Overall, the majority of funding will be population-based to make it easier to redesign care across providers, support the move to more preventive and anticipatory care models, and reduce transaction costs. Many contracts have already been moving away from Payment by Results (PbR) to block contracts with outcomes metrics, as they head towards capitated budgets and risk share.
Spotlight on key diseases
The plan also highlights the NHS’ aspirations to improve patient care for certain conditions, including cardiovascular disease (CVD), where a national CVD prevention audit is planned. The NHS also wants greater access to echo-cardiography in primary care and defibrillator networks. There will be a focus on anticoagulant medicines with a pharmacist and nurse programme too.
The NHS plans a range of measures to prevent type II diabetes and reduce variation in the quality of diabetes care. For example, newly diagnosed patients will be offered expanding provision of structured education and digital self-management support tools, including expanding access to the online self-management tool HeLP Diabetes. There is a strong emphasis on weight management within type II diabetes.

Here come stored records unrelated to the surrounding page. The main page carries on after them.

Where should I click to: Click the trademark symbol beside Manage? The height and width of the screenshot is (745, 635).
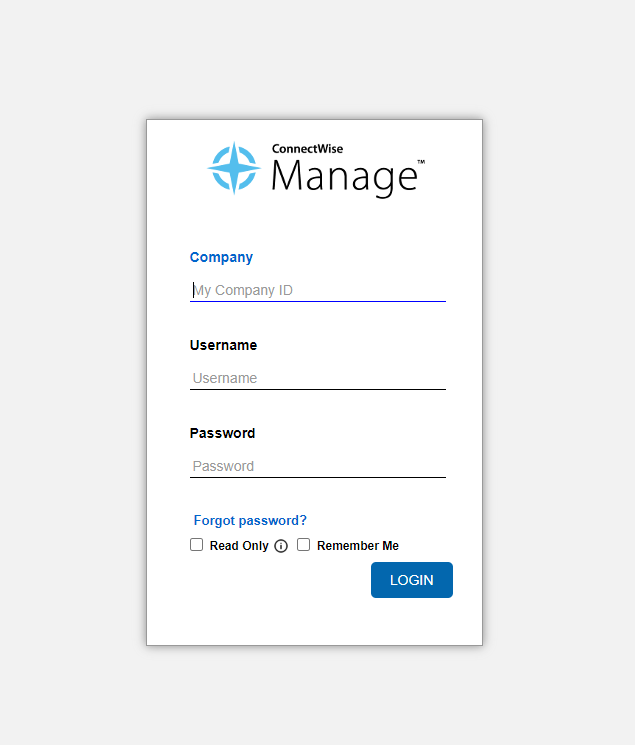point(421,161)
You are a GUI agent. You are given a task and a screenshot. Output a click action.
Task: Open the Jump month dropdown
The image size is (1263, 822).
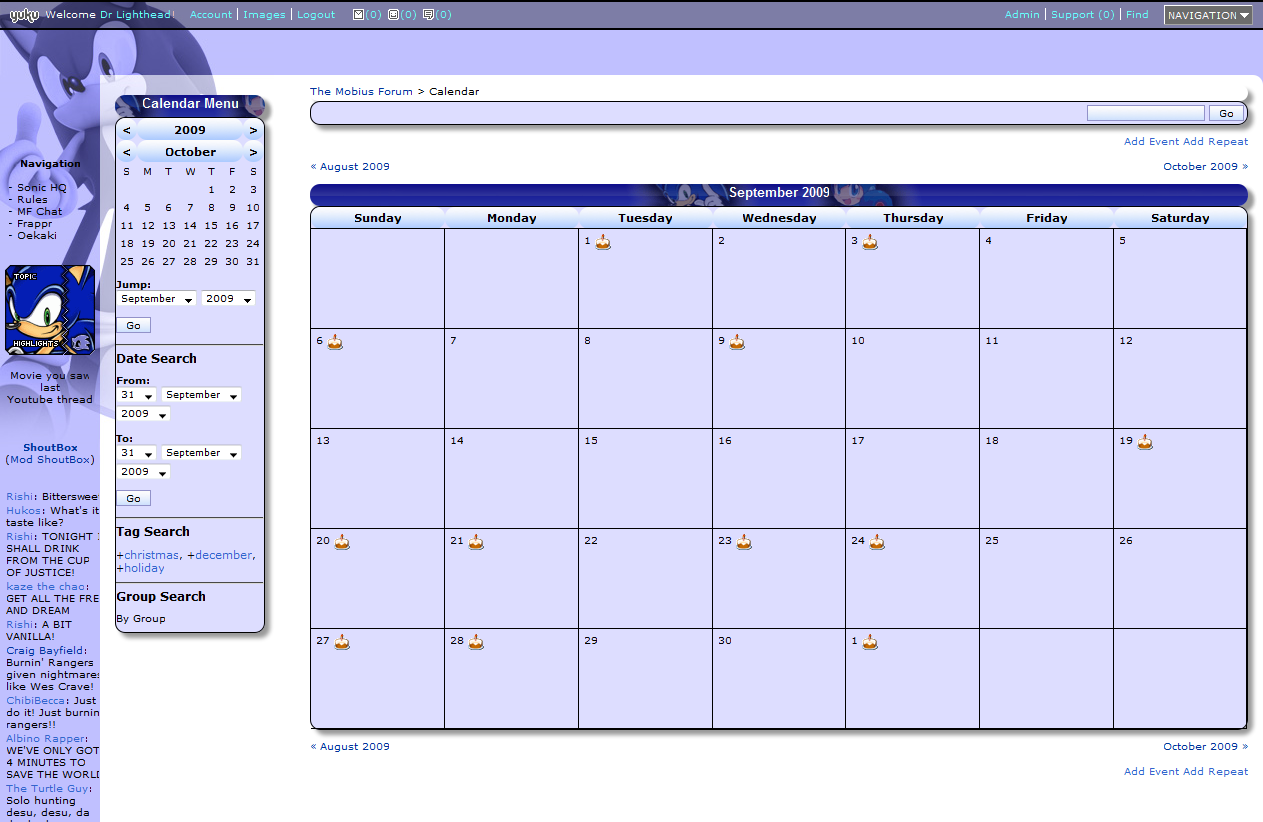[x=156, y=299]
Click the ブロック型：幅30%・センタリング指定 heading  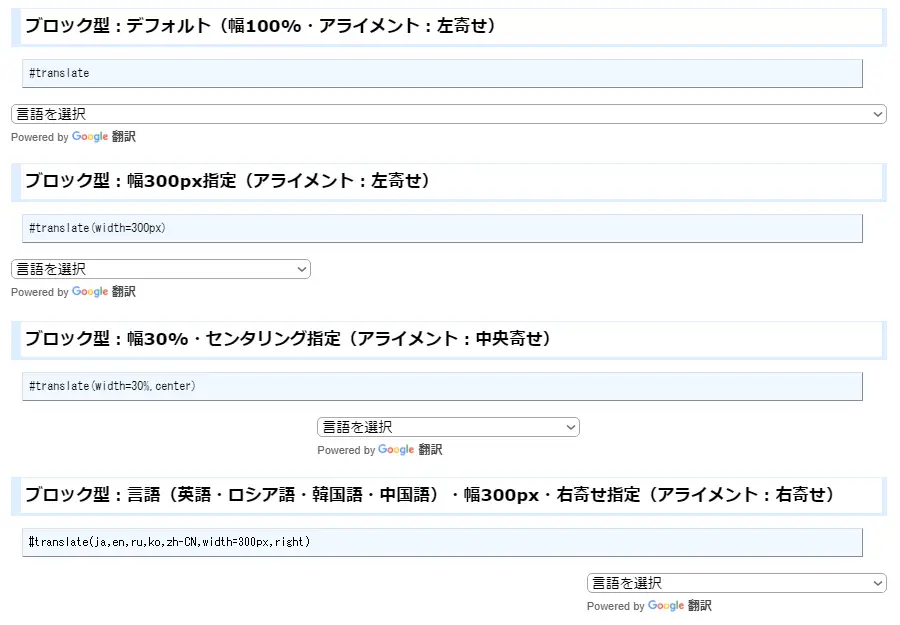pyautogui.click(x=449, y=340)
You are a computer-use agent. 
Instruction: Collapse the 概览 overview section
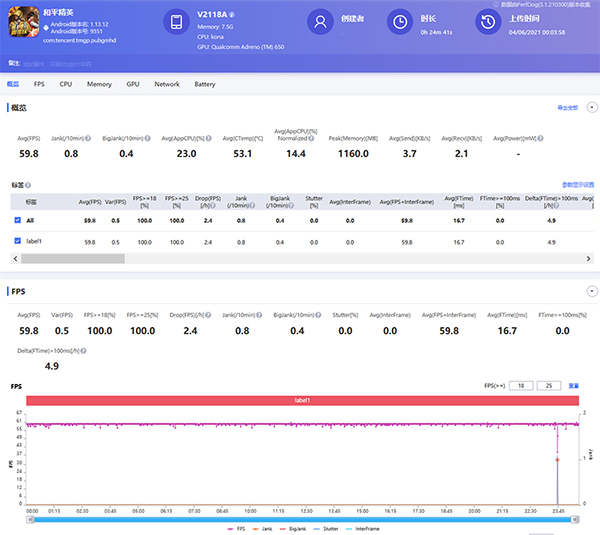click(591, 106)
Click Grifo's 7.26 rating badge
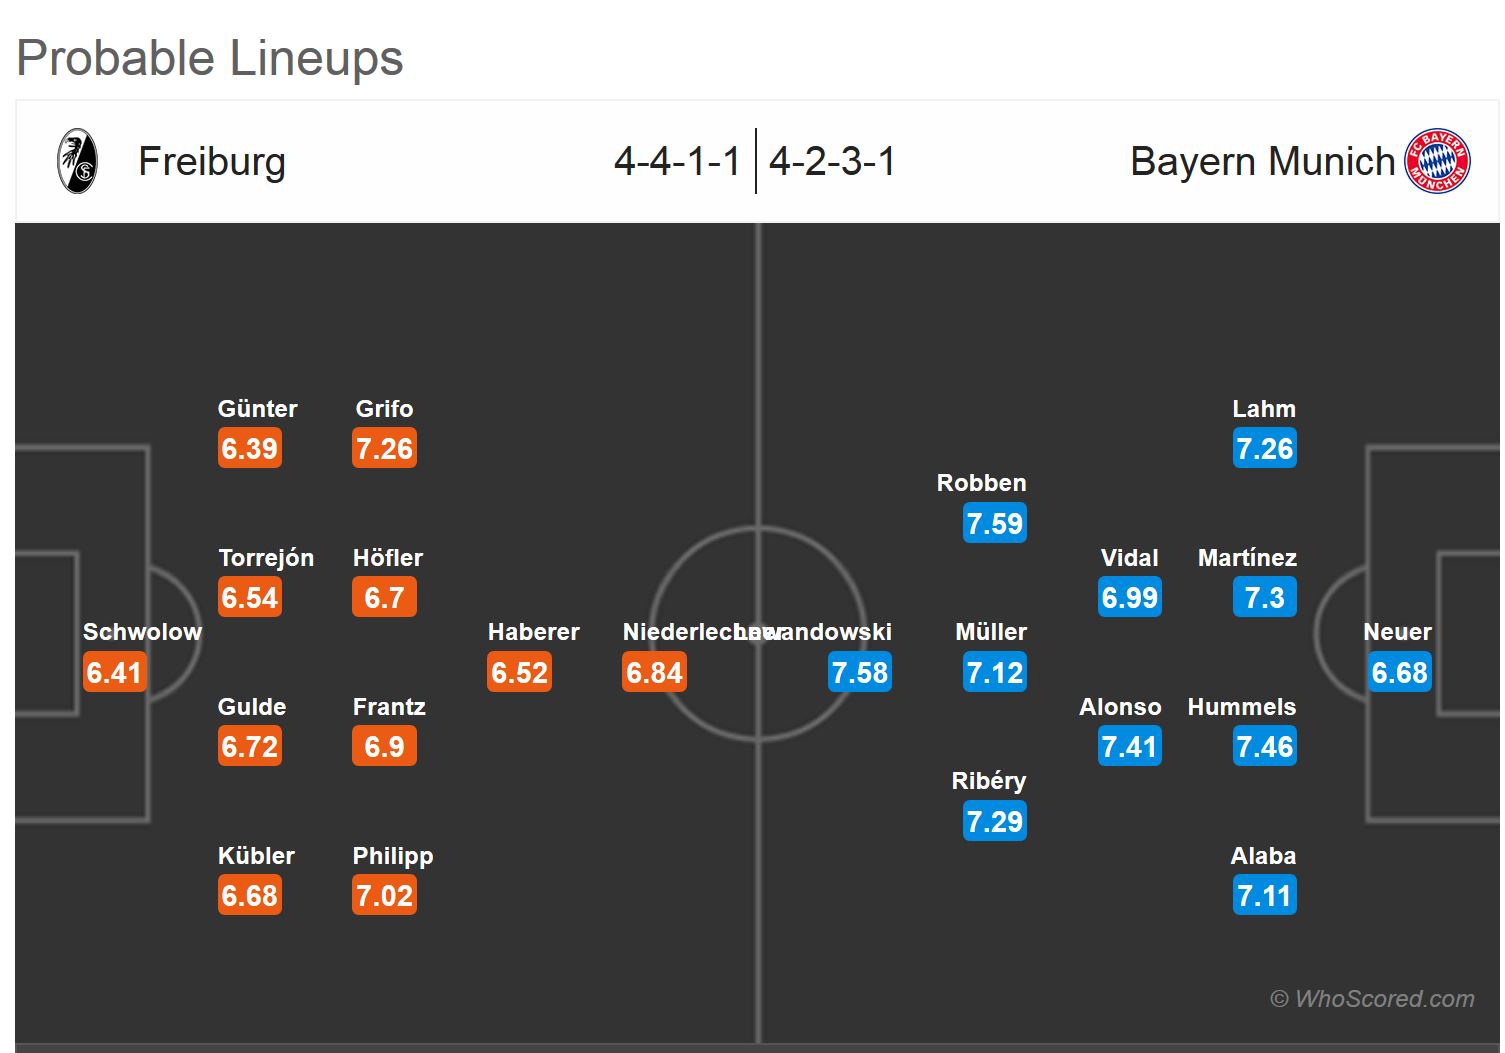 pyautogui.click(x=385, y=449)
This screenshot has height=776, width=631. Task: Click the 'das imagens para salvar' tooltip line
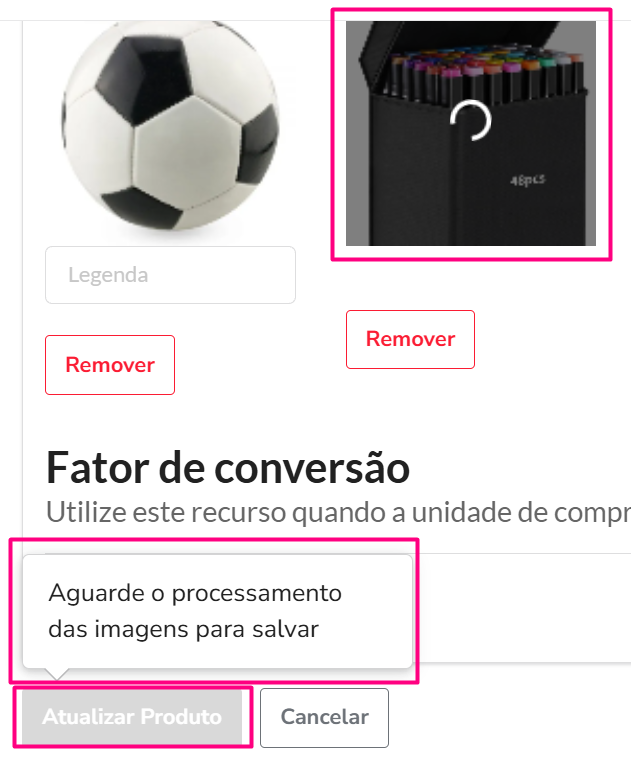[x=184, y=629]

In respiratory disease, from 2019, the NHS will build on the existing NHS RightCare programme to reduce variation in the quality of spirometry testing across the country; PCNs will support the diagnosis of respiratory conditions, while more staff in primary care will be trained and accredited to provide the specialist input required to interpret results.
Over the next five years, Integrated Stroke Delivery Networks (ISDNs) involving all agencies, including ambulance services through to early supported discharge, will ensure that all stroke units meet the NHS seven-day standard for stroke care and National Clinical Guidelines for Stroke.
The plan also commits to dramatically improving cancer survival by 2028, by increasing the proportion of cancers diagnosed early from half to three quarters. Other aims include the development and implementation of networked care to improve outcomes for children and young people with cancer, simplifying pathways and transitions between services so every patient can access a specialist.
According to the plan, all patients in England will have access to online consultations by 2022/23 and the ‘right’ to switch to ‘digital first’ GP practices. The only ‘digital first’ GP practice currently operating in the NHS is Babylon’s GP at Hand, which offers patients in London and surrounding areas free video consultations if they register with its practice based in Fulham.
However, in the plan, the NHS wants to ‘create a new framework for digital suppliers to offer their platform to primary care networks on standard NHS terms’. This indicates how disruptive technology is going to change patient pathways.
The plan also promotes a similar expansion of online consultations in secondary care to meet the ambition of avoiding a third of all hospital outpatient appointments within five years.
Many innovative ways of working — that were initially trialled by NHS Vanguards and are now being adopted by ICSs — provide the foundations for the plan, which sees integrated, population-based and preventative healthcare strategies as key to the future of the NHS.
The success of local NHS organisations in aligning themselves with the plan remains to be seen but with an imminent deadline imposed for all STPs to become ICSs, and a clear direction of travel on tackling health inequalities and embracing digital transformation, they will be under intense pressure to make radical changes.
To support local NHS organisations in managing transformation, pharma must align its proposition with the key principles that underpin the plan. For example, it must think more widely about illness prevention and management; ensure that its products are aligned with optimal care pathways and define how they can help to deliver whole system benefits.